Russia: note to presidential candidates

December 5, 2007

NOTE: Images in this archived article have been removed.

Image RemovedThis week’s U.S. reversal on Iranian nuclear aims is a wake-up call on multiple fronts for those who will run American foreign policy for the next few years.

Among them is this: Vladimir Putin isn’t a simple gadfly. Instead, he’s one of the most important leaders the U.S. can cultivate over the next few years. Why? Because he’s engaging and challenging the U.S. on issues that both countries care about, and happens to get it right — and the U.S. wrong — at important times.

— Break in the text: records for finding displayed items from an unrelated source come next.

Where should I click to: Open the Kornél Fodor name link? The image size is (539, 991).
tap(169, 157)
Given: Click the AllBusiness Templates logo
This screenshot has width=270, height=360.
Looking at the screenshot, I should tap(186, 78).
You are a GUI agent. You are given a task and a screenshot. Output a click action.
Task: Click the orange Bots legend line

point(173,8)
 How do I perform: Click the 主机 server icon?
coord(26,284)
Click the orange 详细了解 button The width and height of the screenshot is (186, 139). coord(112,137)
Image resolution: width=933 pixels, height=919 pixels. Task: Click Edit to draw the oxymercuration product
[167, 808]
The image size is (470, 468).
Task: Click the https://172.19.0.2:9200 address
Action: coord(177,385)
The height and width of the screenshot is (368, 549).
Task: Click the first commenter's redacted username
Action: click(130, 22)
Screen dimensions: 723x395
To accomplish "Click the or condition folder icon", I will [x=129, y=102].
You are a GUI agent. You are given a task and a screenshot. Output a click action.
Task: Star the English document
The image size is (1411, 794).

As we learned this week, Iran is one. For years the U.S. tried to stampede him into supporting ever-escalating sanctions, leading to possible war, against Iran. But he resisted, asserting that President Bush’s claims about Iran’s nuclear weapons capability were overblown, and according to the new U.S. intelligence estimate it is Putin’s judgment that was correct.

The new Iran intelligence highlights another needed correction: Putin in fact isn’t inaccurate — nor belligerent — when he asserts that the U.S. presumes to know the only way on foreign policy.

U.S. policy on Russia currently amounts to this: You hurt my feelings.

It would be better to focus on issues, and the main one is energy, the foundation of Russian — and Putin’s — power, how he’s asserting Moscow’s prerogatives in Europe and elsewhere.

As readers of this blog know, I think that one of the most potent instruments of power in Europe today is control of the flow of oil and natural gas. Putin has learned the lesson of the momentous U.S. foreign policy triumph last year with the completion of the Baku-Ceyhan oil pipeline and is conducting his own, much more ambitious pipeline policy.

Putin’s strategy is market-oriented — to cement and increase Russia’s current control of 30% of Europe’s natural gas market. It so happens, in my opinion, that that aim is incompatible with European and U.S. interests in a more diversified natural gas supply so that no one can dictate terms.

The U.S. is attempting to counter the Russian pipeline thrust, but is late to the game. U.S. energy bureaucrats led by Steven Mann are meeting in Sofia tomorrow and Friday to talk over how the U.S. can polish its strategy, and it’ll be interesting to know the outcome.

I personally think that the new intelligence assessment on Iran — like the previous one — sounds too smugly certain. Anyone who has read Tim Weiner’s excellent Legacy of Ashes can see that the intelligence business is barely manageable at best, like herding cats as the saying goes. But the fact that the intelligence services did not have rock-hard evidence before on Iran’s intentions gives little comfort to those reading this week’s abrupt, contrary assertions.

And it’s equally discomfiting to those who have watched American policy on Russia amount to finger-pointing.